- [Document text]:
And we are the same people." But as the years go by and new generations take
over, this sentiment is fading. Punjabis may feel a kinship with Pakistan —
many belong to families divided by Partition — but the rest of India seems
much less empathetic.

 I've been in Bombay and Bangalore since Benazir's assassination and it was
interesting to note how little people cared about events in Pakistan and how
quickly even that interest has begun to fade.

 And if you follow the international press, you'll note that the old
equivalence, where India and Pakistan were always talked about in the same
breath, has now vanished. *If Pakistan is compared to any country, it is to
Afghanistan. India, on the other hand, tends increasingly to be compared to
China.* Few foreign journos even bother with the clichés they once used when
they referred to Pakistan — such as, for instance: "compared to its
democratic neighbour India". And rarely does the prospect of another
India-Pakistan war (a traditional obsession with Western journalists)
intrude into their analysis of events in that troubled country.

 I remind you of all this to make two separate points. One: we must not let
the largely Delhi- and north Indian-dominated 'national' media blind us to
the increasing irrelevance of Pakistan as a factor in determining India's
future. Punjabi journos may be fascinated by Pakistan; the rest of us are
merely curious.

 But it is the second point that I regard as more significant. In the 1950s
and in the 1960s, when India was ruled by a Nehruvian consensus, there were
many critics — usually on the political right — who thought we had got it
badly wrong. How did it benefit India, they asked, to follow some crackpot
policy of non-alignment which involved a surreptitious tilt to the Soviet
Bloc when we could so easily be friends with the US, the world's most
powerful democracy?

- [Information supplied]:

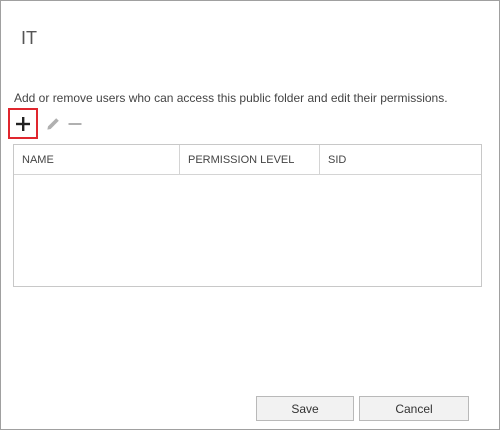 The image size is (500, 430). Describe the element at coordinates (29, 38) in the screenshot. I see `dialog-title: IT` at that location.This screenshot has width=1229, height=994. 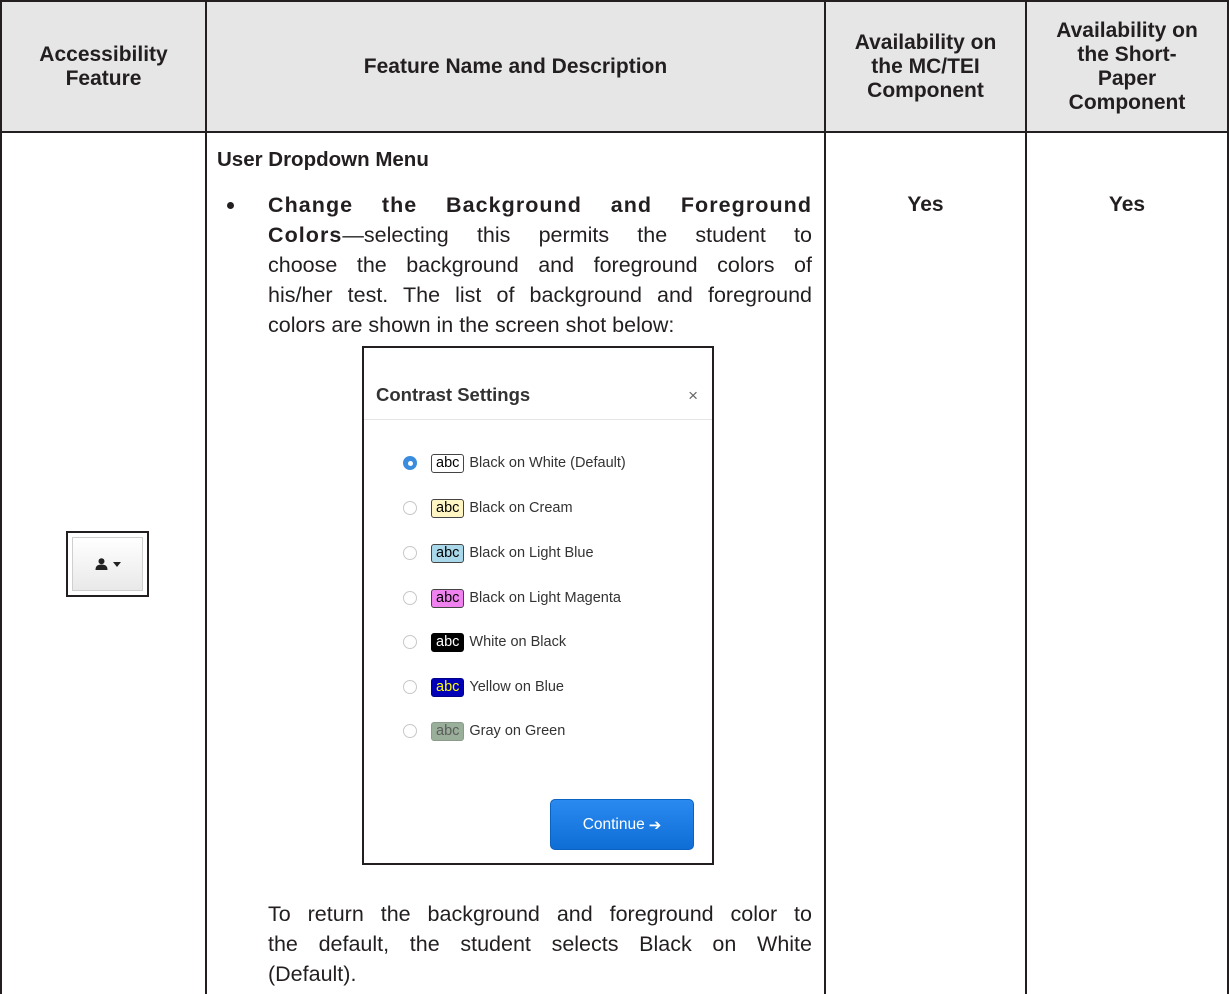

- [Aim of the exercise]:
Reproduce the passage about India and Pakistan word for word from "And we are the" to "much less empathetic.". Rely only on the passage about India and Pakistan.

- [Exercise result]:
And we are the same people." But as the years go by and new generations take
over, this sentiment is fading. Punjabis may feel a kinship with Pakistan —
many belong to families divided by Partition — but the rest of India seems
much less empathetic.